Minneapolis-based Xcel — with 3,400 megawatts of wind power across its eight-state service area — is the nation's top wind power generator, according to the wind association.
Improved wind forecasting, energy trading and grid operating improvements are allowing more wind power to be used, Xcel executives said.
"Xcel's experience shows that greater penetration of wind power is possible and the lights will stay on.
Xcel is appearing before the Colorado Public Utilities Commission Nov. 21 seeking to add another 200 megawatts of wind from NextEra Energy.
Xcel officials said the terms of the NextEra offer were so good, they would add it to the company's Windsource Program - a voluntary program to promote renewable energy.
The proposed wind farm in Limon would have the lowest wind costs Xcel has ever paid, Xcel officials said.
The charge for the electricity from the Limon facility will start at $27.50 a megawatt-hour.
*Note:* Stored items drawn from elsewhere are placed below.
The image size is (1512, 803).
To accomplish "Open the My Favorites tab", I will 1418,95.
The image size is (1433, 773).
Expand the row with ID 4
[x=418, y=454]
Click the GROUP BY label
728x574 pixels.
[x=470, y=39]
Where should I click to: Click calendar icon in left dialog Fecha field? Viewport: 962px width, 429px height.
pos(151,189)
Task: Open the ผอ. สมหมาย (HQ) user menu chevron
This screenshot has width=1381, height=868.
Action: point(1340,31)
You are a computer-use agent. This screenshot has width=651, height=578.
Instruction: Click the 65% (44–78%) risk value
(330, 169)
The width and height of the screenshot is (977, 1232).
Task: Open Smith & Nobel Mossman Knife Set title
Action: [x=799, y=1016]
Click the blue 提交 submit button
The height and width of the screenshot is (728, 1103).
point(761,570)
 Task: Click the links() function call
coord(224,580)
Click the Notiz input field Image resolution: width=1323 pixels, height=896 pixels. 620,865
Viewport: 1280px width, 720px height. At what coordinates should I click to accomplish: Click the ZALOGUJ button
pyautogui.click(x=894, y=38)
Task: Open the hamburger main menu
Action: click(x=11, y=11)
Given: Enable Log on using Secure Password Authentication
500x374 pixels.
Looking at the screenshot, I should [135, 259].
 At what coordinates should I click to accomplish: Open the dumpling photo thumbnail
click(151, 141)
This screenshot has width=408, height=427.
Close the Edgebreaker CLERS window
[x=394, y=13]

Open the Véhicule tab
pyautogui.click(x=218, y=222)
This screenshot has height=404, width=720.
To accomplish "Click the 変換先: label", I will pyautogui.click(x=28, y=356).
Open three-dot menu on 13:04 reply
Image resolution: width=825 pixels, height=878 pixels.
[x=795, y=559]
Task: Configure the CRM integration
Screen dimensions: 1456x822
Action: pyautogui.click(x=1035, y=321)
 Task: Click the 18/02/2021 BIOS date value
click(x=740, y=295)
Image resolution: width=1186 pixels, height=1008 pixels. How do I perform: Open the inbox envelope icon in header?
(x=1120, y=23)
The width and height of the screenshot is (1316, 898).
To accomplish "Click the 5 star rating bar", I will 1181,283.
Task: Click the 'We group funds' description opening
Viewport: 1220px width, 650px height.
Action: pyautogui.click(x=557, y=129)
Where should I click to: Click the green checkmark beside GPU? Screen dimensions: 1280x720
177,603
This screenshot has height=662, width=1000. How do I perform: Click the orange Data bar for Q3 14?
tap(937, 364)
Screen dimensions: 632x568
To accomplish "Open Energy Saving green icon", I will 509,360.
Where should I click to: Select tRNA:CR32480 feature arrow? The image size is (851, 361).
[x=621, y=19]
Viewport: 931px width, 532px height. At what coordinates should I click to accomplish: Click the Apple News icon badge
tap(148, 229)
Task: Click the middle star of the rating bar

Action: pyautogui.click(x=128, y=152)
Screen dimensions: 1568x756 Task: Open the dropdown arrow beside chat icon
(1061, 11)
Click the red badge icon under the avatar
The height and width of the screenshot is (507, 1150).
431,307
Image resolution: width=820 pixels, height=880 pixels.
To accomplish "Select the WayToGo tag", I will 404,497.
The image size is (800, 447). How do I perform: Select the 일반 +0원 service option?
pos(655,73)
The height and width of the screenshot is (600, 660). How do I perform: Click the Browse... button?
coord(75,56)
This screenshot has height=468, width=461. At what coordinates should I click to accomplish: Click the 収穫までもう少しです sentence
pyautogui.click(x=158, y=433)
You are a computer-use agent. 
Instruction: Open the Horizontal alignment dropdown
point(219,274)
Xcel's average purchase cost for wind since 2007 has been $42.16, according to the company.
Over the 25-year contract, the price will increase about 2 percent a year, according to the company.
The proposed deal has been challenged before PUC by the Climax Molybdenum Co., one of Xcel's largest customers.
Climax contends in a filing that the extra wind is not needed to meet the Colorado renewable energy standard, which requires 30 percent of Xcel's power to come from renewable sources, and is not needed nor is it needed to meet demand.